THE PROBLEM =
Using the entries below, copy out all lines where "screenshot" is found.

EXERCISE INPUTS =
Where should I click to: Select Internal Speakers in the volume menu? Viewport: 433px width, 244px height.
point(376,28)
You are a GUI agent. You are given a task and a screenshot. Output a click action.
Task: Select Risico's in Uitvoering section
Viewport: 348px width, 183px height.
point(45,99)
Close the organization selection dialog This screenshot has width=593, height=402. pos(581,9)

==

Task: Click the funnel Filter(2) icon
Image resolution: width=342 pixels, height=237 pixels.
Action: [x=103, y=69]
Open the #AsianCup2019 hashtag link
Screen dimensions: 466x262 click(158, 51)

--

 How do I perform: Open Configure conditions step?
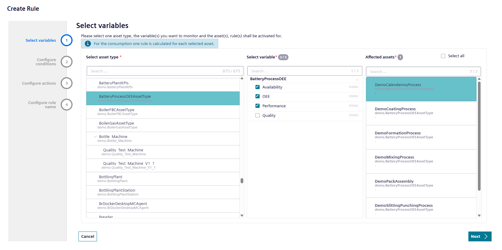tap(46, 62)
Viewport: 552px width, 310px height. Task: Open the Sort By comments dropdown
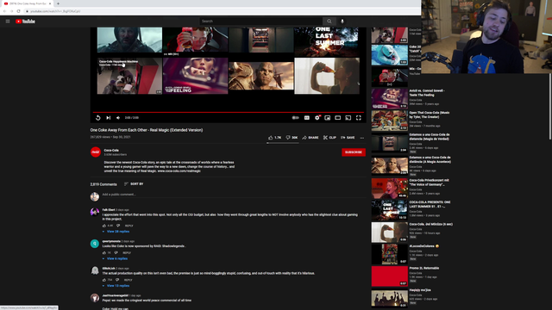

ANSWER TO THIS TASK =
You are a GUI agent. You are given a task and a screenshot. Output a click action.
Close the organization selection dialog This screenshot has width=593, height=402. pos(581,9)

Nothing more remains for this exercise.